Grim anecdote, but history provides more reassurance that change will come since no system is permanent. But that's still not saying much, since our dilemma is that we can't know when conditions will change, and in the long run we're all dead. So for most people the illusion of permanence becomes deeply embedded and fosters conservatism, including a hopeful faith in the inevitability of relief which is the basis of all religions, secular and otherworldly.
When change does come, it is typically unexpected and swift. The most spectacular example in our lifetime was the rather abrupt collapse of the Soviet Union and the restoration of capitalism in the fSU and China and the other states (barring Cuba, for now) where the capitalists had previously been expropriated. In retrospect, you can trace the subterranean roots of these developments, but no serious analyst without an ideological axe to grind anticipated these changes before they appeared during the 80's. Even those on the left who forecast that these "state capitalist" or "deformed workers' states" would undergo revolutions resulting in workers' democratic control of the political system never expected their social foundations to be overturned, and certainly not with the tacit consent of their working classes.

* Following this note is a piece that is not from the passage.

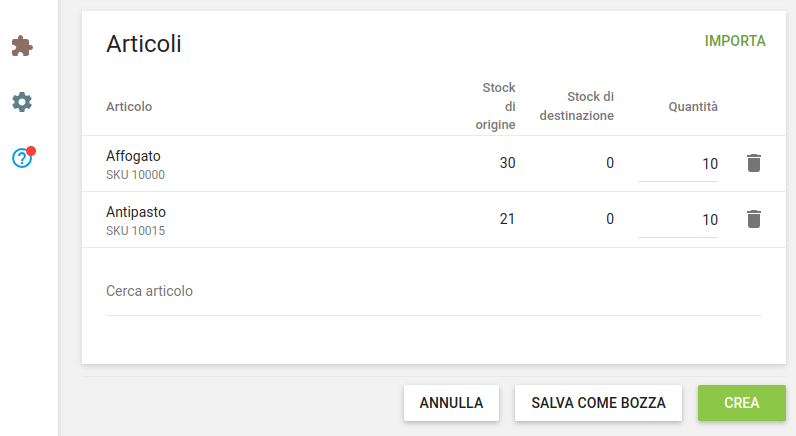Click the Cerca articolo search field
The image size is (796, 436).
[433, 292]
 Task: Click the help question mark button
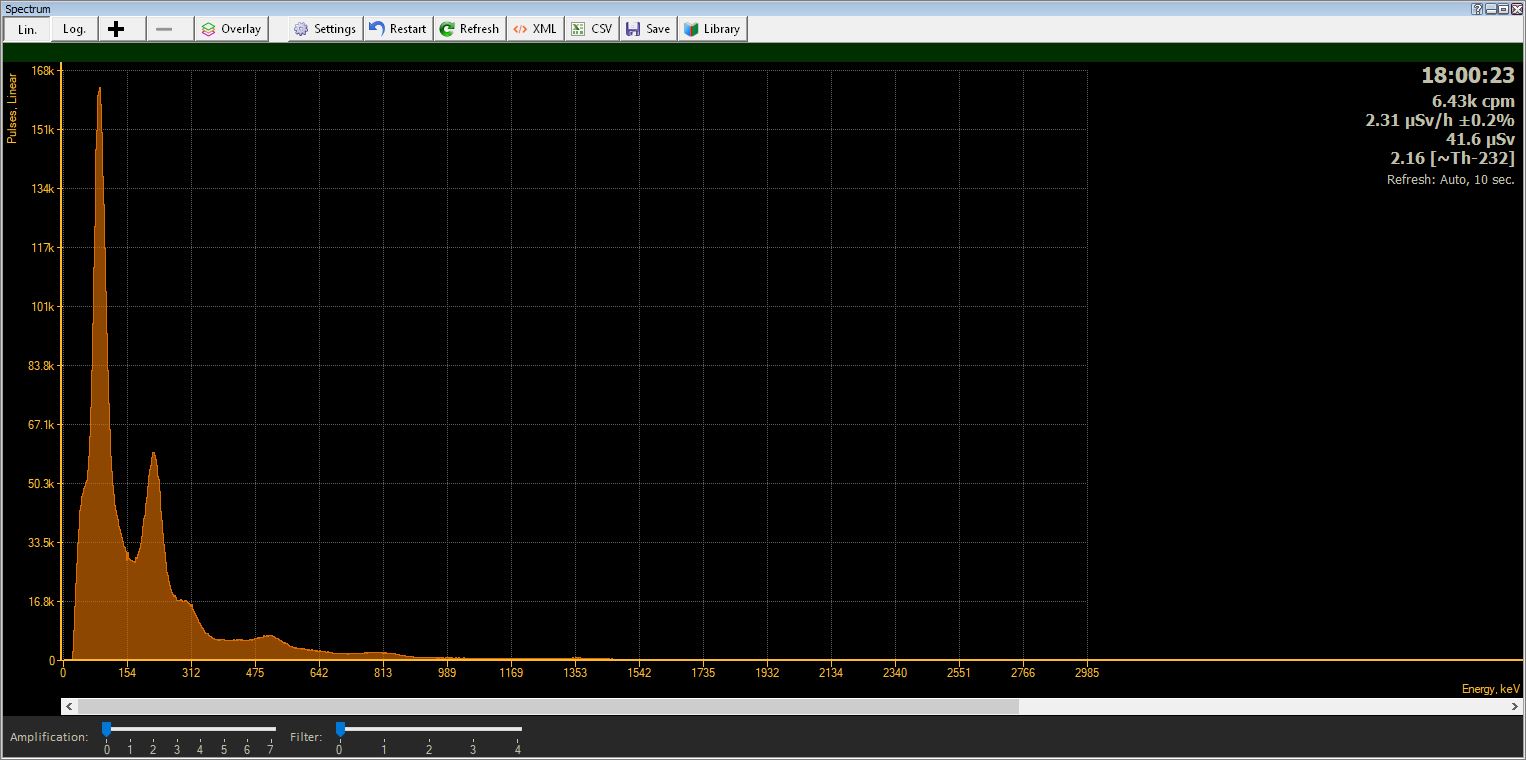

Because Western capitalism has been so resilient as to make a mockery of the expectations of early Marxists - expectations which were reasonable at the time given the growing militancy of the working class, the spread of socialist ideas, and the doubts of the system's own apologists - I don't think I'm alone in having become conditioned to anticipating its recovery from recurrent crises. But I've never experienced a financial and economic crisis as deep and threatening as this one, and, more tellingly, one which is widely perceived that way by other than the usual suspects on the left, so I will not be wholly taken aback if this time does prove to be different. Already, there is more off-campus talk of "collapse" and "revolution" in the air in both Europe and the US than I can recall in my lifetime.